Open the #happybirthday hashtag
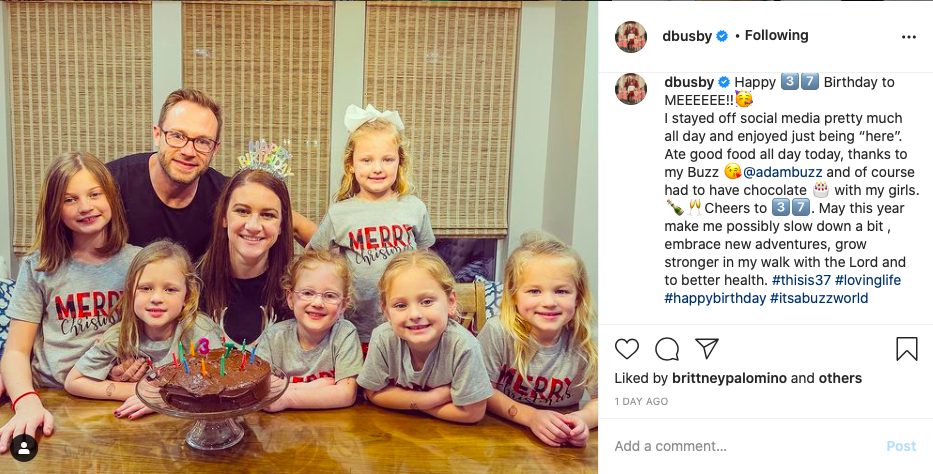Image resolution: width=933 pixels, height=474 pixels. [715, 298]
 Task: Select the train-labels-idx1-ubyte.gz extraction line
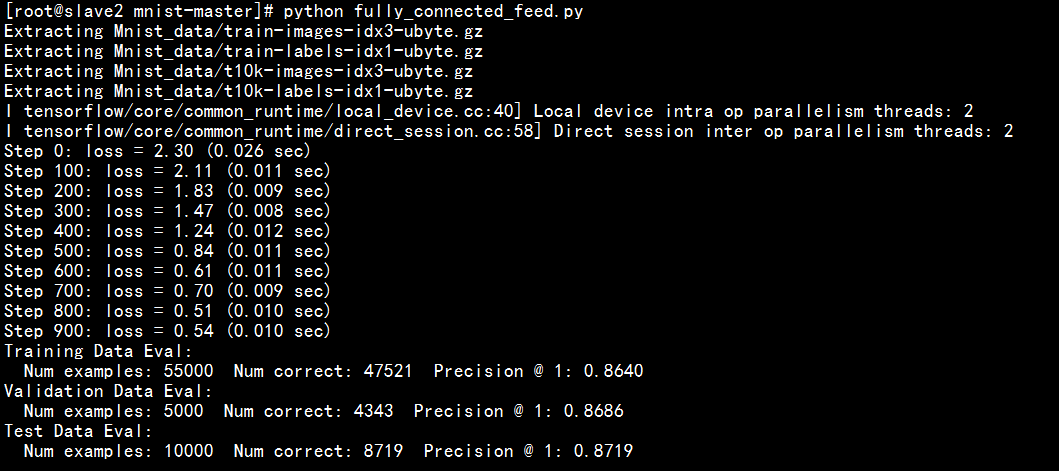coord(243,51)
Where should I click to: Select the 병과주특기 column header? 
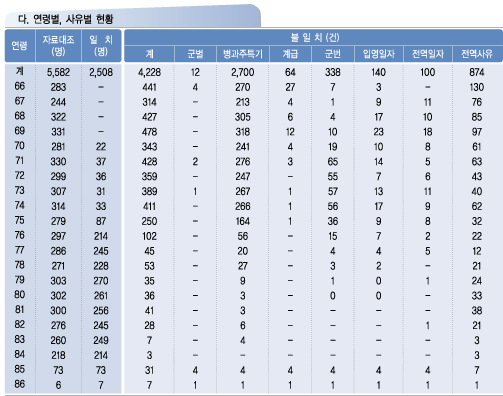pos(243,54)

—————

*HOW TO COMPLETE THIS TASK*. Give the records above again in full and exactly, but exclude every picture.

*SOLUTION TO THIS PROBLEM*.
Open the #happybirthday hashtag
Image resolution: width=933 pixels, height=474 pixels. [715, 298]
 Task: Select the train-labels-idx1-ubyte.gz extraction line
coord(243,51)
Where should I click to: Select the 병과주특기 column header? 
pos(243,54)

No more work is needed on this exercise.